• PAGE EXCERPT:
-*-*-
The landscape is deformed out of recognition by the Lie. Its gloo
m is everywhere, and we encounter nothing we recognize, only familiar things without the possibility of accurate identification. There are only shocks, until we grow numb, are paralyzed and die. When I suddenly stopped believing in the Lie I did not begin to think differently—I saw differently, as if something was gone from the world or gone from between me and the world which had always been there. Like a scrambling device that had been removed: deliberate scrambling. All, suddenly, was clear language. God seemed to seek me out and expressed things through things and what took place. Everywhere I saw signs along a path, marking His presence.
-*-*-
• DATA LINES:

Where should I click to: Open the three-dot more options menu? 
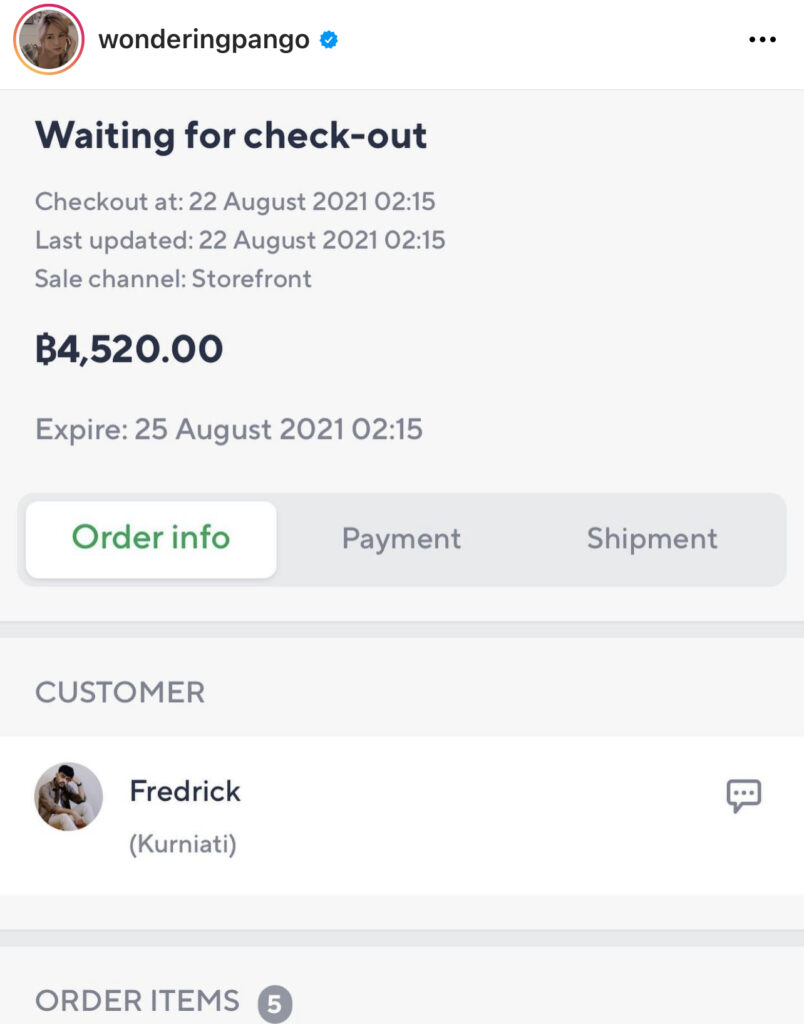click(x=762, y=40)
-*-*-
• TASK PROMPT: In the passage about the Lie, what does the writer say changed on suddenly ceasing to believe in the Lie?

• COMPLETE RESPONSE: The writer did not begin to think differently but saw differently.